ASSIGNED TASK:
Starting at the first line and ending at the last, repeat the material word for word.

_ _ _

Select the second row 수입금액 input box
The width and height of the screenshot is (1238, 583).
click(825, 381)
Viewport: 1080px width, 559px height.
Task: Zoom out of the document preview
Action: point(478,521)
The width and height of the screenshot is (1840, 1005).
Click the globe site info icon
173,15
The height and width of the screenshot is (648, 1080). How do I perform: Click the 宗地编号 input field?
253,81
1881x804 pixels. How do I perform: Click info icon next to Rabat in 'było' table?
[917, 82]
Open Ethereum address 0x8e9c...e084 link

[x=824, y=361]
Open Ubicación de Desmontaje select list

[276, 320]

_ _ _

ANSWER TO THE EXERCISE:
Select the second row 수입금액 input box
The width and height of the screenshot is (1238, 583).
click(825, 381)
Viewport: 1080px width, 559px height.
Task: Zoom out of the document preview
Action: point(478,521)
The width and height of the screenshot is (1840, 1005).
Click the globe site info icon
173,15
The height and width of the screenshot is (648, 1080). How do I perform: Click the 宗地编号 input field?
253,81
1881x804 pixels. How do I perform: Click info icon next to Rabat in 'było' table?
[917, 82]
Open Ethereum address 0x8e9c...e084 link

[x=824, y=361]
Open Ubicación de Desmontaje select list

[276, 320]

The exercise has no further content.